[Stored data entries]
· · ·

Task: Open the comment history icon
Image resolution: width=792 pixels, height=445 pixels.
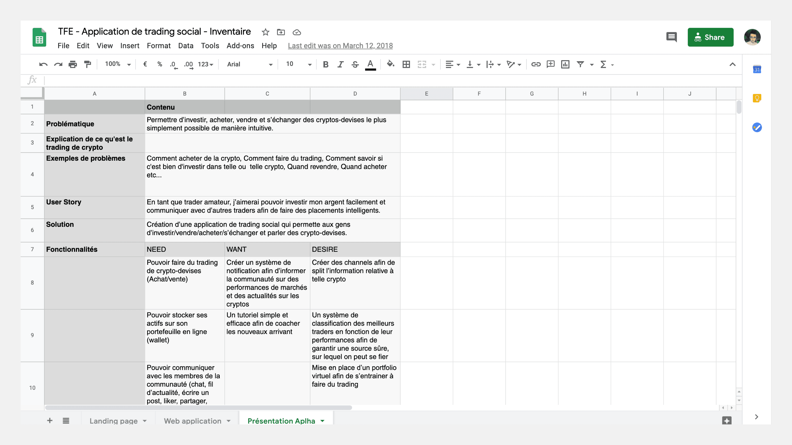Action: (671, 37)
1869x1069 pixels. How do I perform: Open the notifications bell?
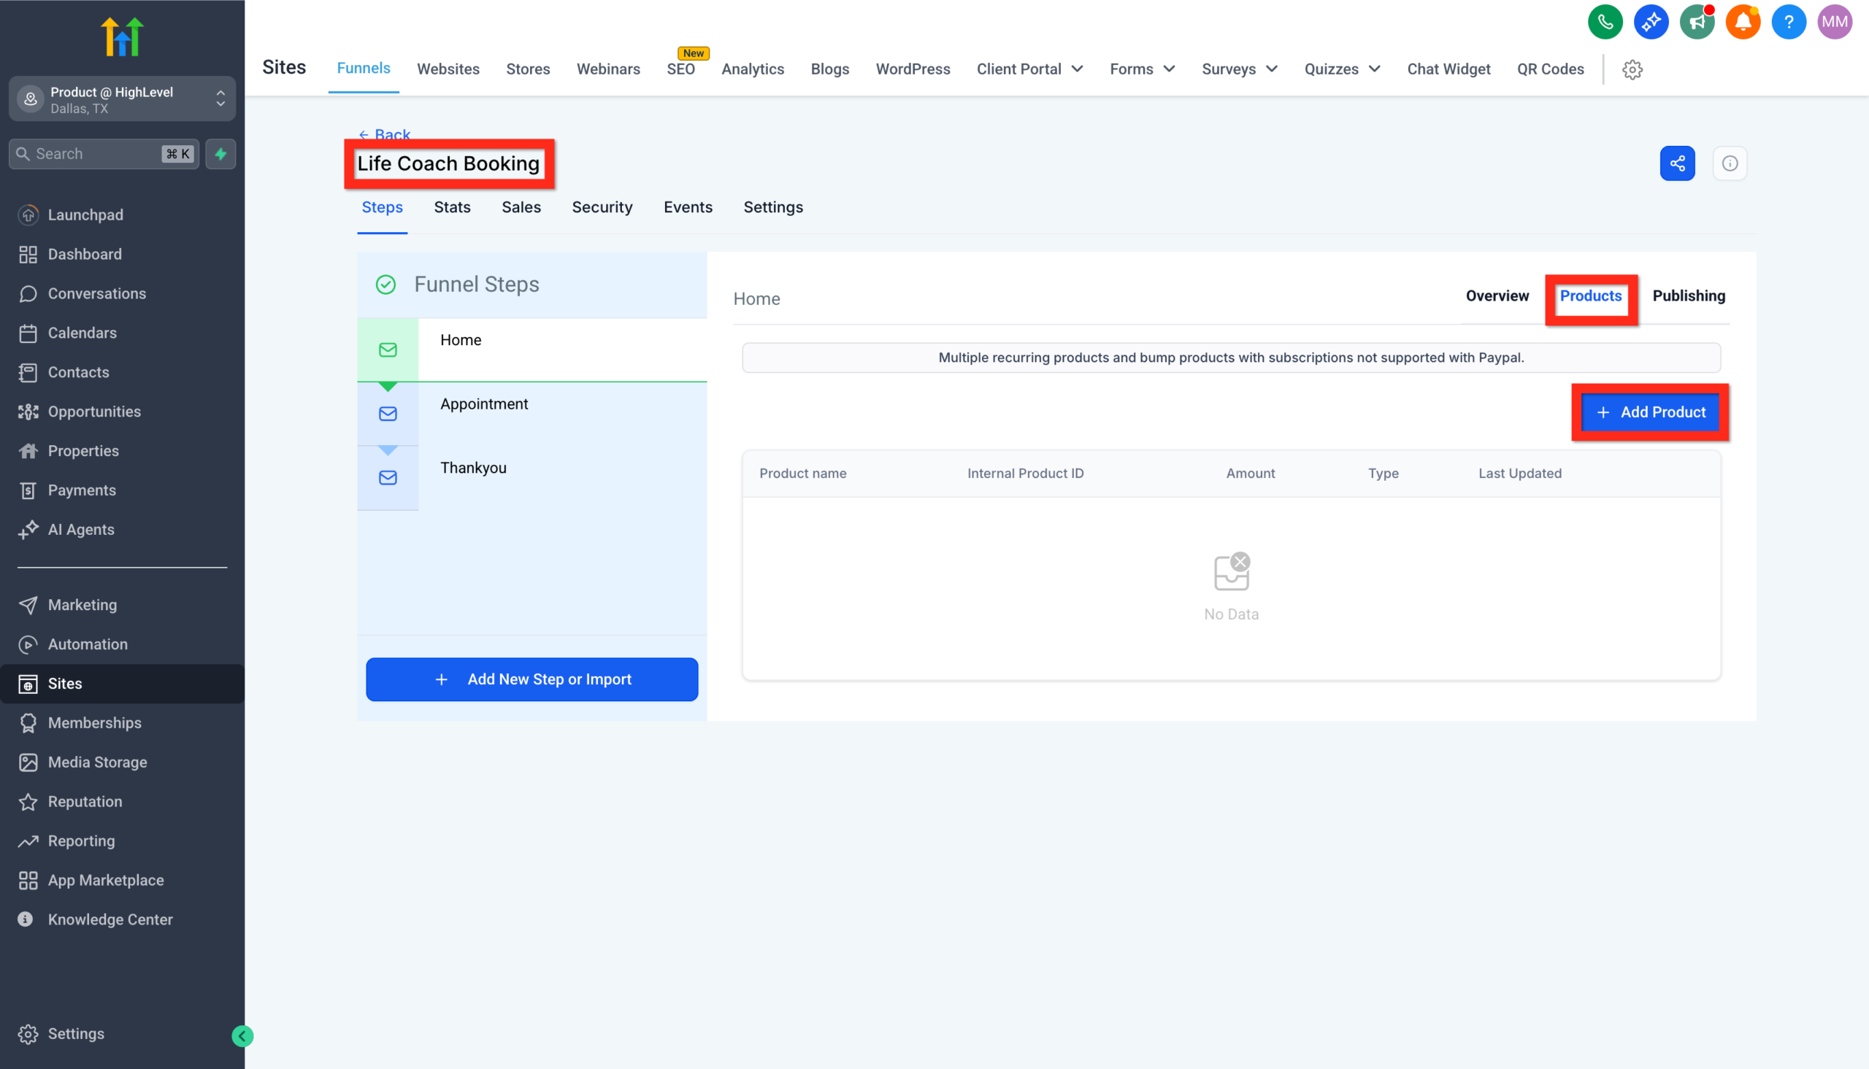click(1743, 22)
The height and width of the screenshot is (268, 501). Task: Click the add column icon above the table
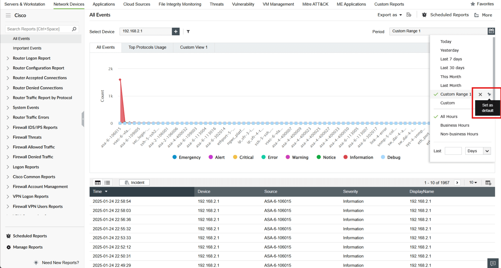[488, 182]
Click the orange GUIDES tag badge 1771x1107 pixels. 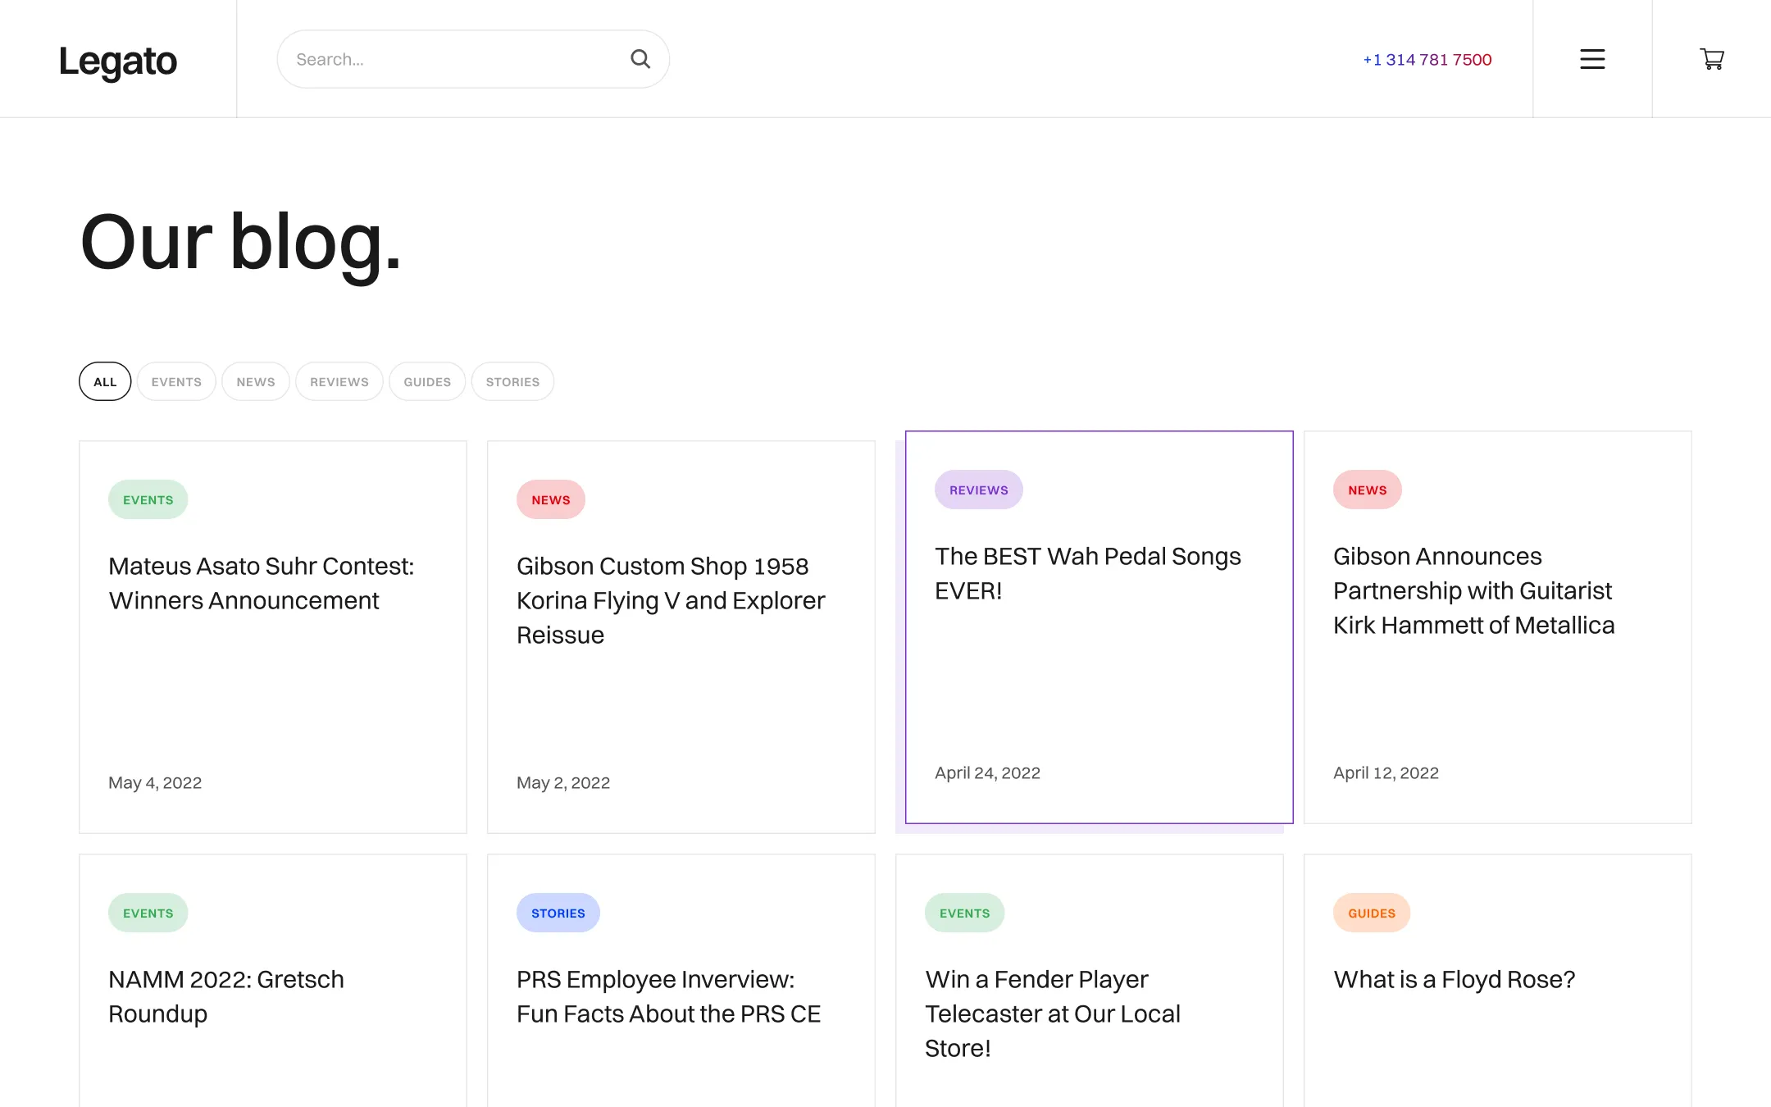[1371, 913]
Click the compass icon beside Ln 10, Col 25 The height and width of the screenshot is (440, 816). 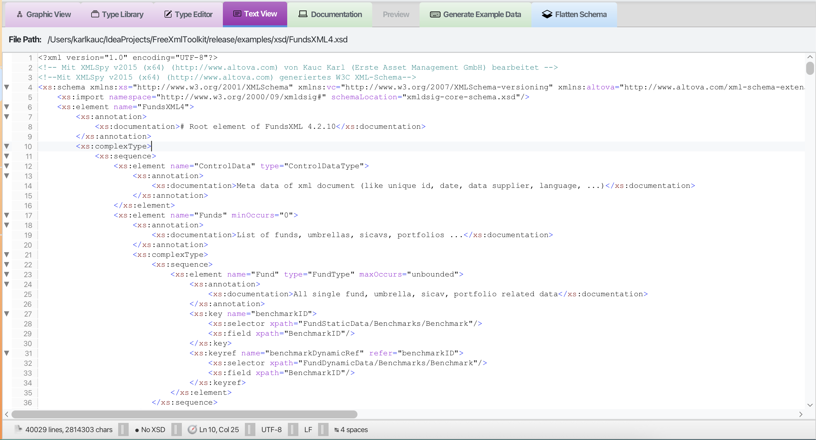192,429
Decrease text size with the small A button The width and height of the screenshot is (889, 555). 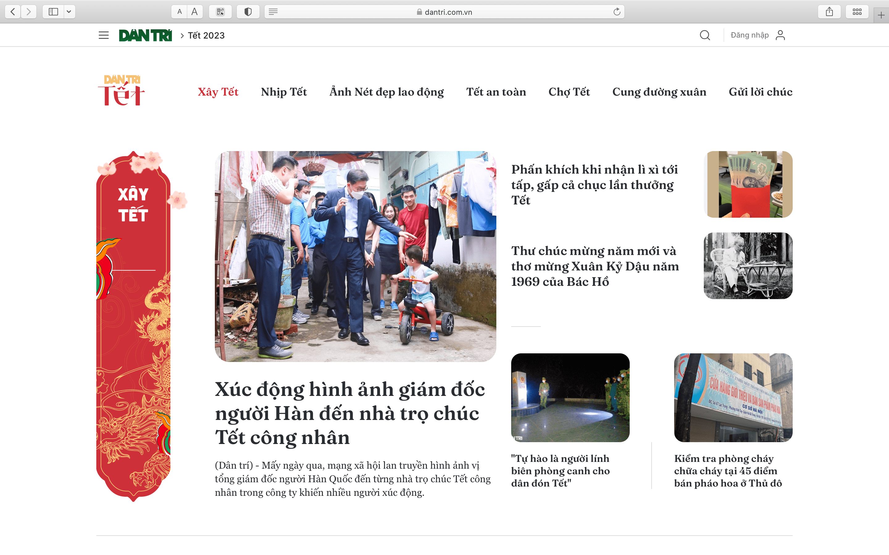point(179,12)
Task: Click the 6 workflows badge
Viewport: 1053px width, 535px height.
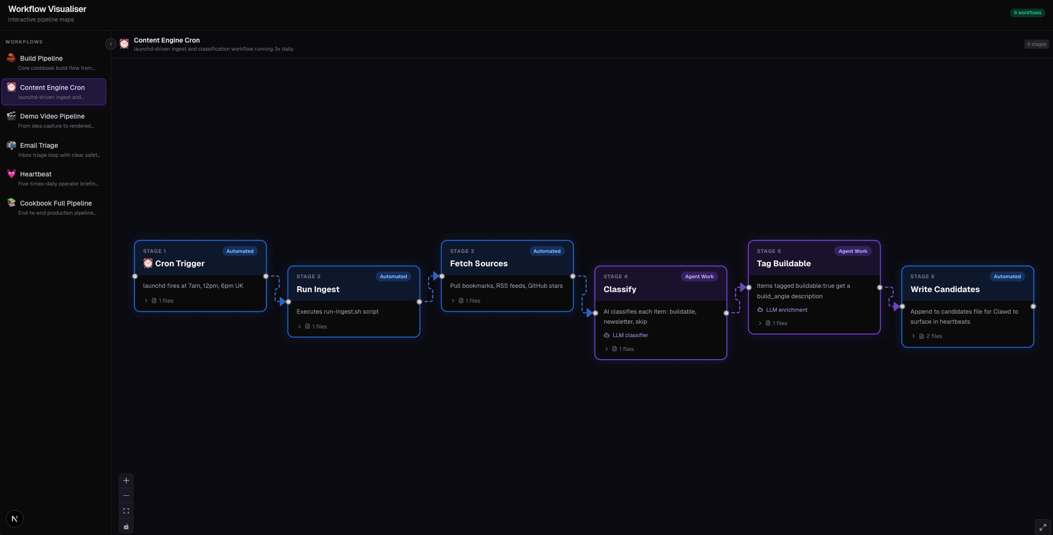Action: tap(1027, 13)
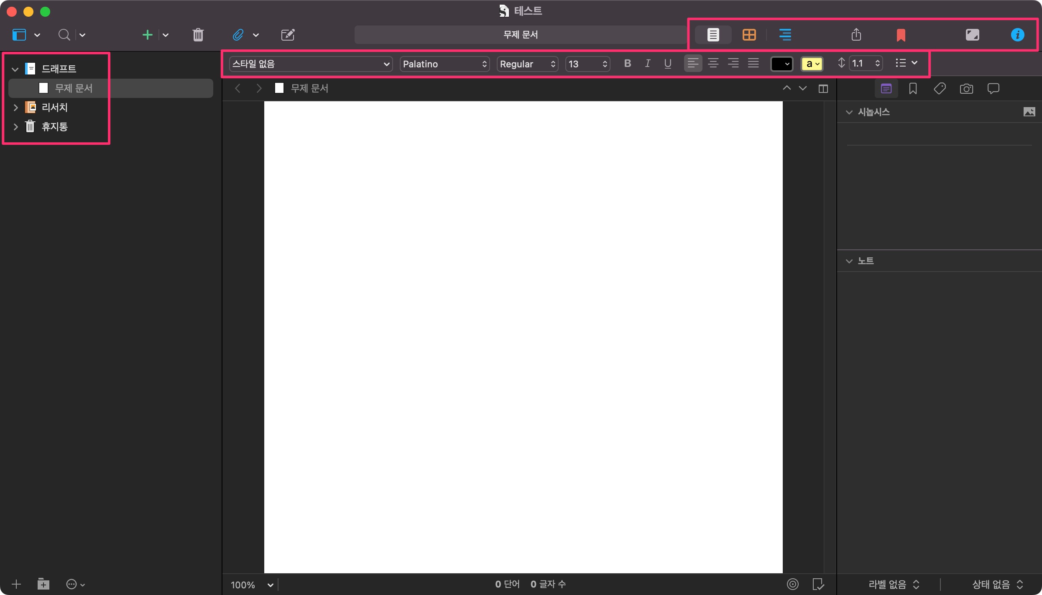Open the inspector comments bubble tab
Screen dimensions: 1042x595
point(993,89)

· · ·

Begin at the line that contains "Task: Click the 6 workflows badge" and transcribe exactly, and only, each line through the final line of the data above, both included; the pictures do not go in.

[Output of the exercise]
Task: Click the 6 workflows badge
Viewport: 1053px width, 535px height.
Action: tap(1027, 13)
Open the inspector comments bubble tab
Screen dimensions: 1042x595
point(993,89)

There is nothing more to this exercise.